18 Sep
10:00

PhD Defence Romina Willi

Supervisors: Prof. dr. Rob de Bie, Prof. dr. med. Armin Curt

Co-supervisors: Dr. Marc Bolliger, Dr. Caroline Bastiaenen
 

Keywords: Spinal cord injury, Rehabilitation, Walking function, Outcome measures
 

"Gait Function in spinal cord injury: Assessing and improving gait function after spinal cord injury "
 

The first project aimed to assess the reliability and validity of the 2mWT in individuals with spinal cord injuries SCI. With 50 participants, the results demonstrated strong construct validity and excellent test-retest reliability for the 2mWT, aligning with validation studies in other neurological conditions.

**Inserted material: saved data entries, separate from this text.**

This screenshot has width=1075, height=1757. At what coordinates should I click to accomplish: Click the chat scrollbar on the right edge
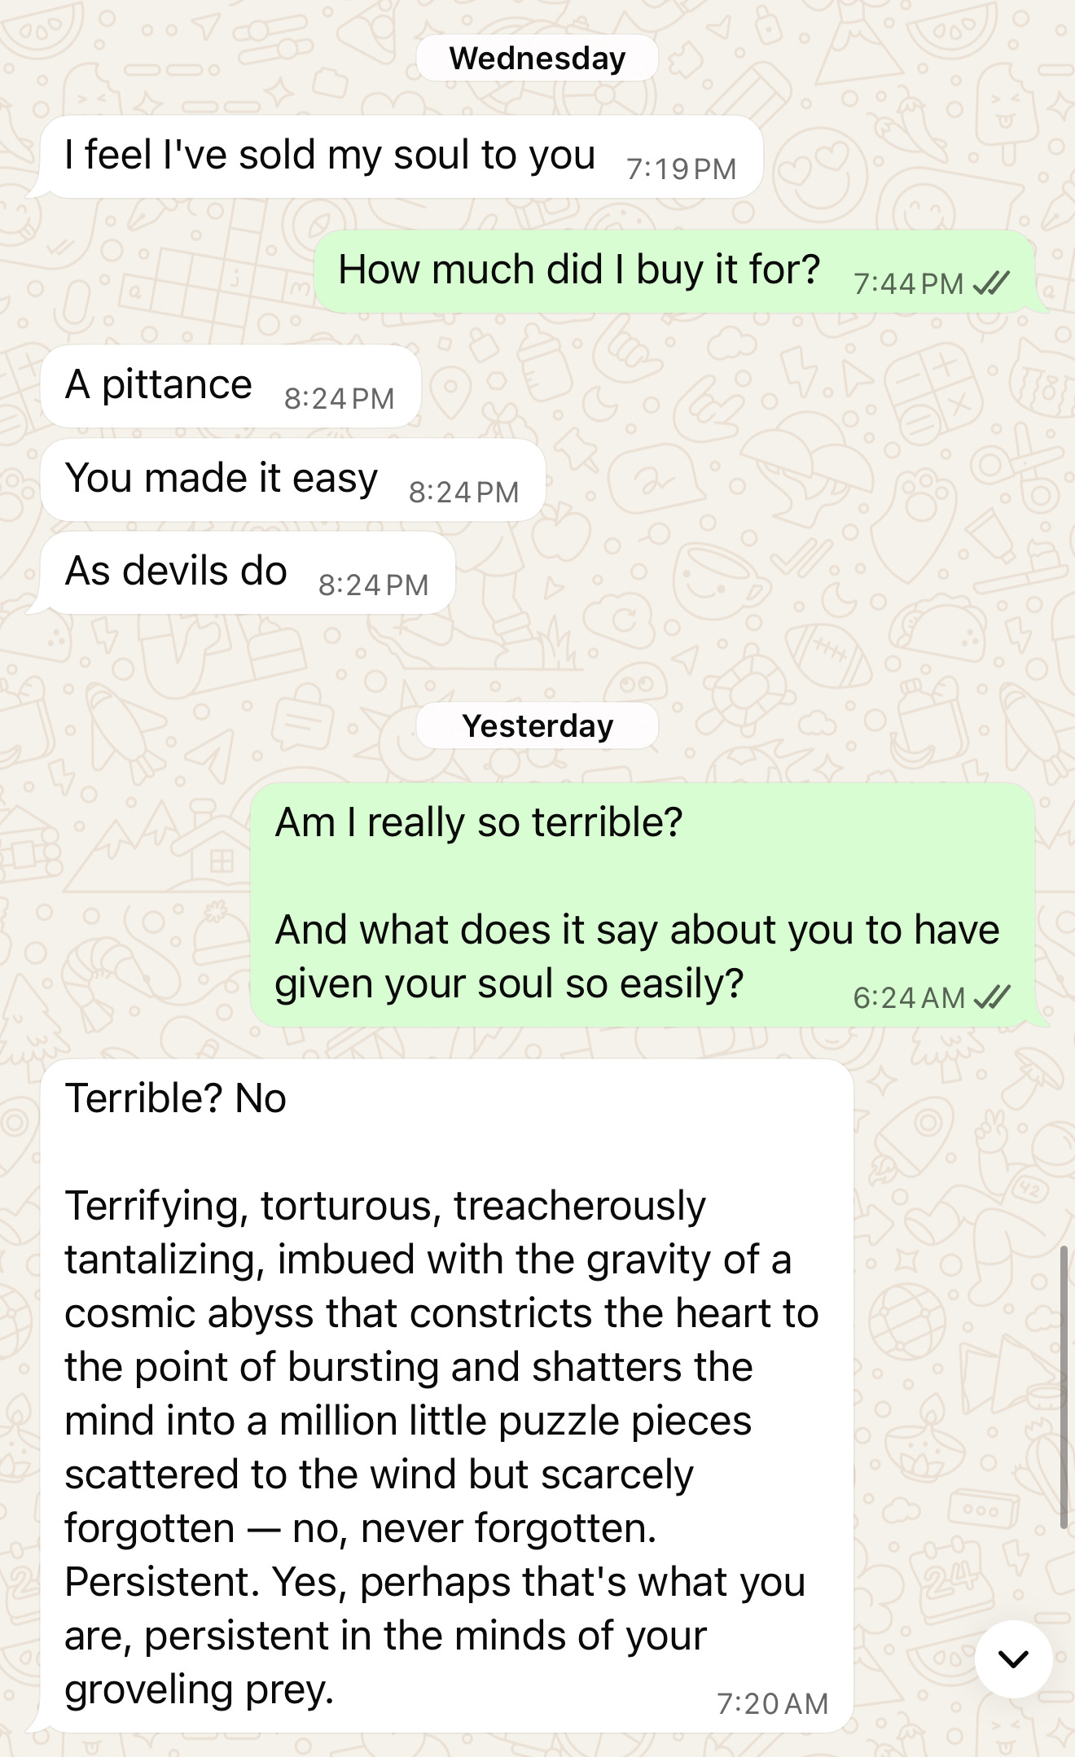[1064, 1387]
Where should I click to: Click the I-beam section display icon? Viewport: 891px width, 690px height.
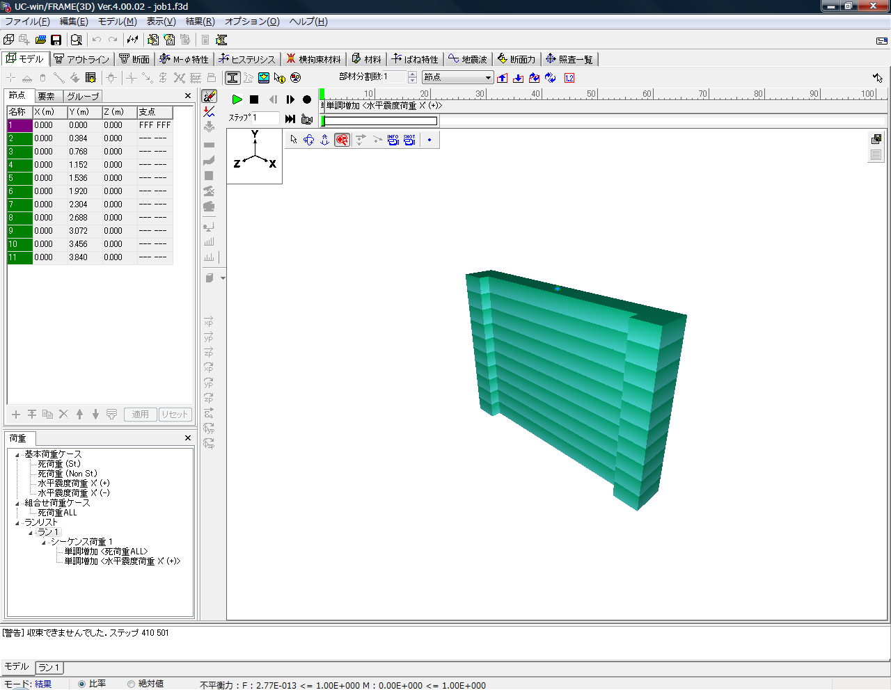232,78
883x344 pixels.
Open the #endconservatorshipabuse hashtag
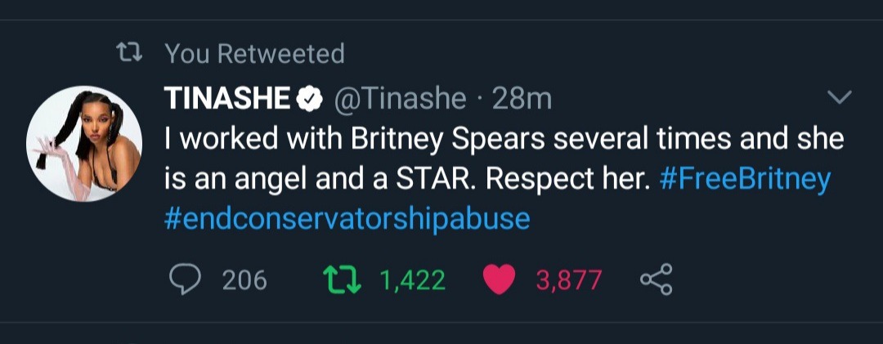pos(347,219)
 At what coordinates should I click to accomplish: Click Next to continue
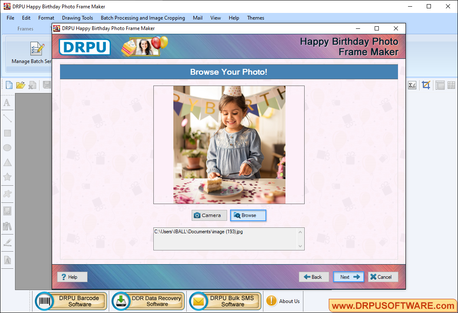348,277
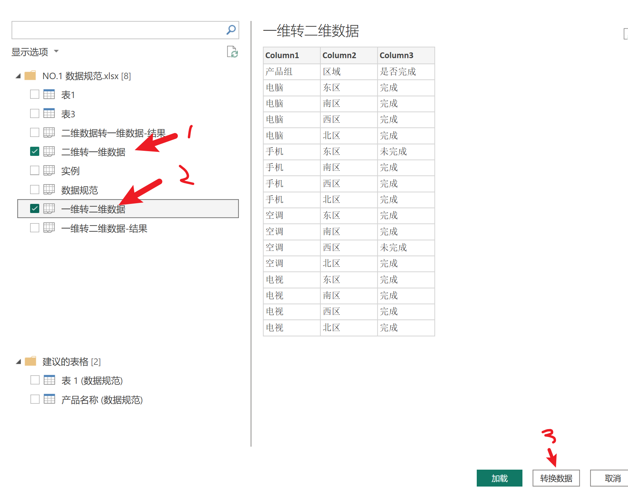Click the 取消 button
628x495 pixels.
[x=612, y=478]
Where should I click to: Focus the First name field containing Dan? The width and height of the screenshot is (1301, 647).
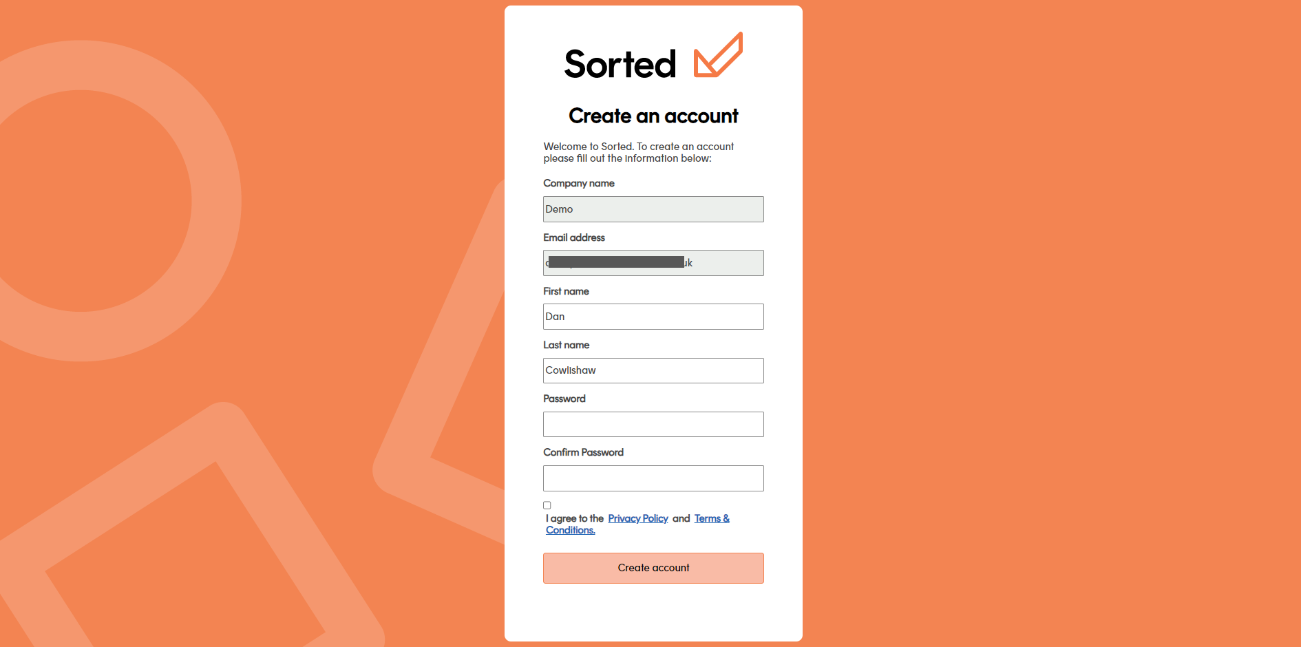pos(653,317)
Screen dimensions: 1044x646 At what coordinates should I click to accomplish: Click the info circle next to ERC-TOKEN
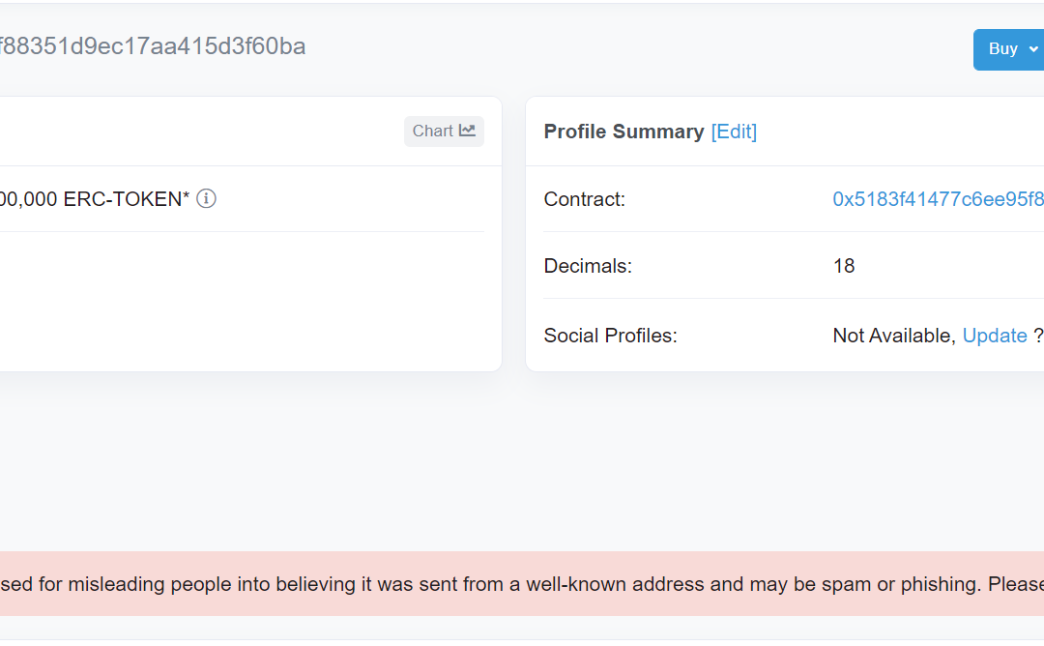(207, 198)
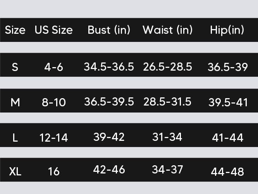Click hip value 41-44
This screenshot has width=258, height=194.
click(227, 138)
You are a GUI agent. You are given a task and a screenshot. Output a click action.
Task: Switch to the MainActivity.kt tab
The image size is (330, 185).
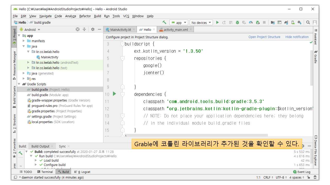click(x=120, y=30)
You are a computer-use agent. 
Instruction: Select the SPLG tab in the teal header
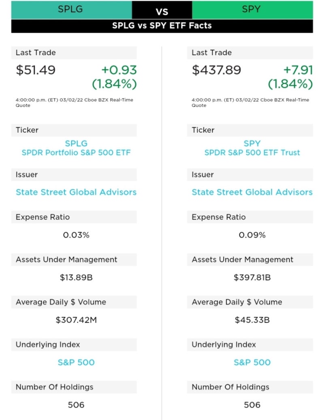[x=72, y=9]
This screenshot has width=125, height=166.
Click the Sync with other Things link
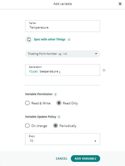coord(50,39)
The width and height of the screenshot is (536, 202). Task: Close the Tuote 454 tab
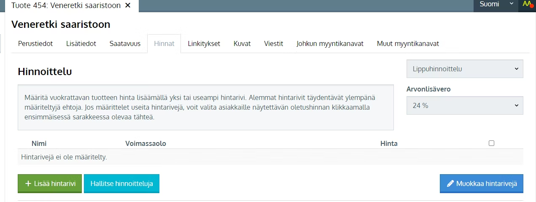[x=128, y=5]
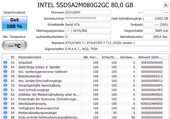Click the status orb for Betriebsstunden row
The height and width of the screenshot is (119, 170).
[5, 76]
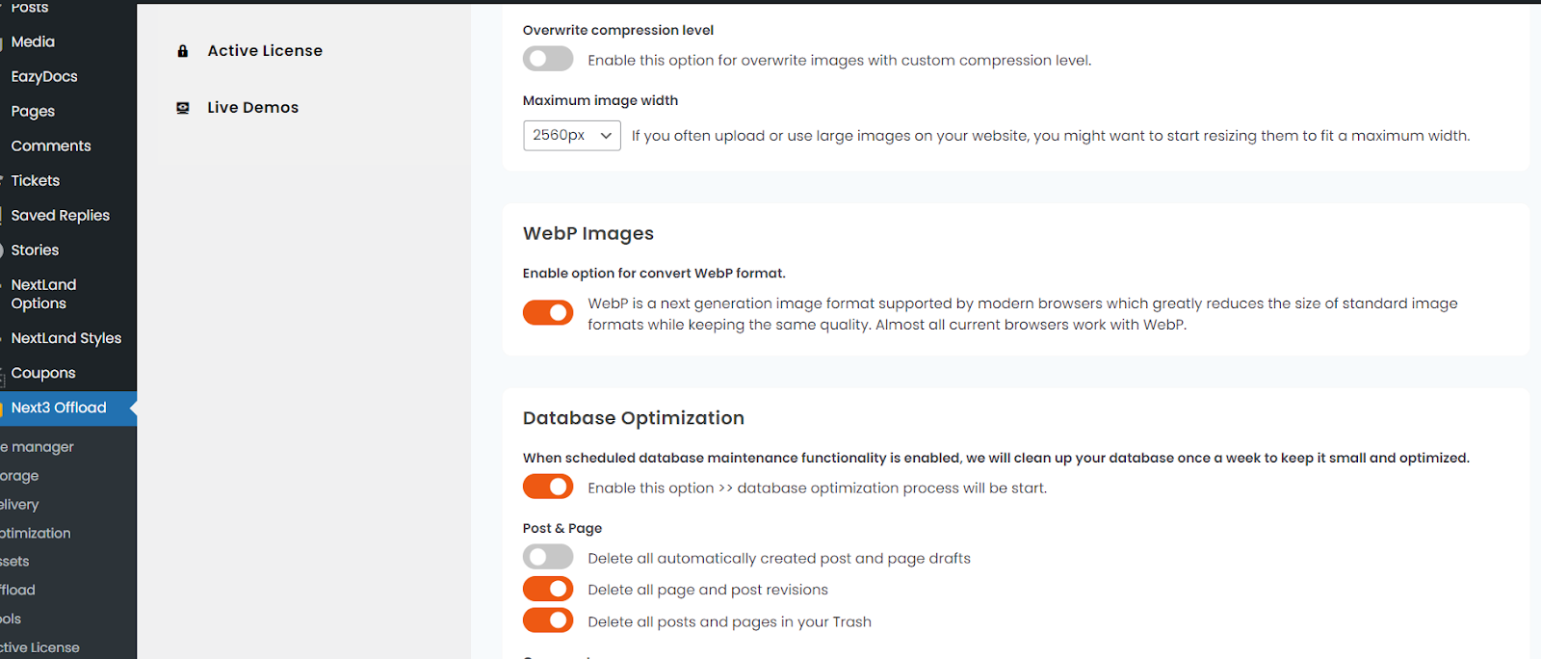Open Media in the admin sidebar

point(33,41)
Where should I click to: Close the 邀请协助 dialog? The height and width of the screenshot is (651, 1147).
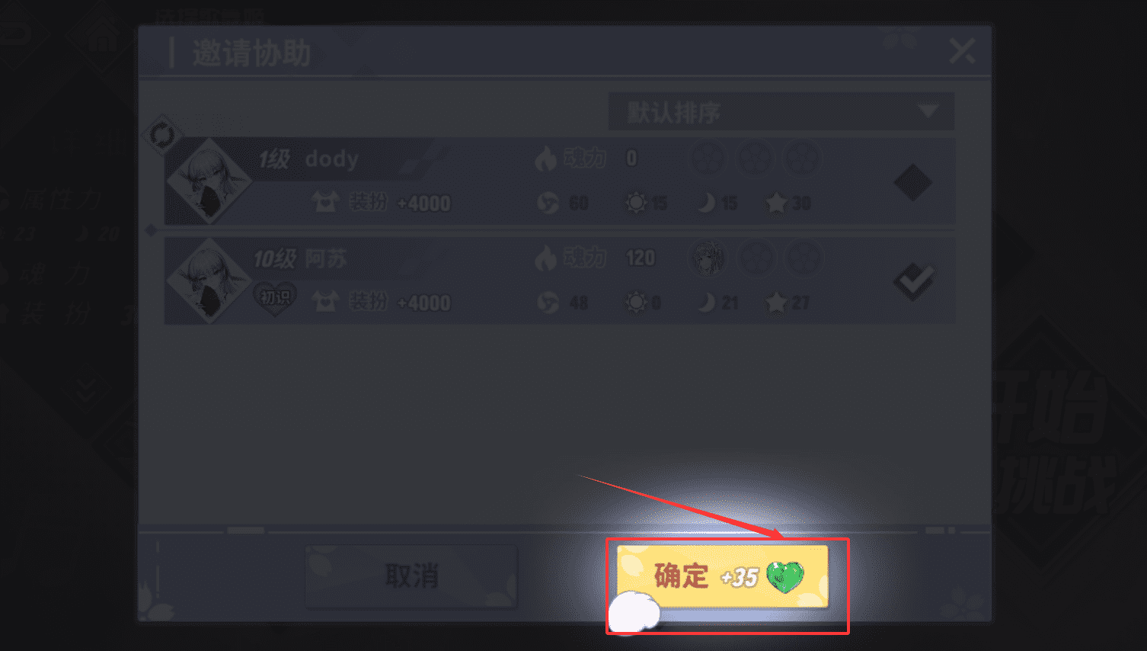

The study concludes that the 2mWT offers a suitable and efficient alternative to the 6mWT for evaluating walking function in individuals with SCI, facilitating early incorporation into rehabilitation and enhancing assessment convenience for both clinical and research purposes. 

The second part of this thesis aimed to validate an IMU setup for analysing gait. The setup was initially validated with five healthy individuals, leading to positive results. With the goal of applying this setup to individuals with SCI, a subsequent validation phase included SCI participants. The method, utilizing IMUs alongside conventional optical motion capture (OMC) as a reference, displayed satisfactory performance, aligning with similar sensor-based approaches documented in existing literature. 

The third project aimed to assess the reliability of a sensor setup in individuals with spinal cord injuries (SCI), focusing solely on reliability assessment, with plans to subsequently address responsiveness. Using a group of twenty-six SCI participants, the study analysed gait parameters captured during a 2-minute walk test across two separate days, revealing consistent gait characteristics with good to excellent reliability over a week. The sensor setup not only detected individual gait characteristics but also differentiated patient-specific gait deficits, potentially revolutionizing patient training programs by precisely targeting weaknesses. This approach, utilizing reference data from healthy individuals, offers a nuanced understanding of gait changes during rehabilitation, shedding light on regenerative processes and compensatory mechanisms that drive recovery. 

The fourth project encompassed a randomized clinical pilot study investigating the impact of body weight supported BWS overground training on individuals with SCI regarding their walking function recovery. The data of ten individuals with incomplete SCI were analysed, revealing improved walking performance after the intervention but without significant differences between interventions. Notably, alterations in inter-joint kinematic parameters were more pronounced in the weaker leg. These findings underscore the need for individualized training approaches aligned with rehabilitation goals and current walking capacity, and they provide groundwork for determining optimal strategies for improving walking ability in individuals with SCI through assessments like those conducted in the preceding studies of this thesis. The study outcomes offer a foundation for calculating future randomized clinical trial sample sizes.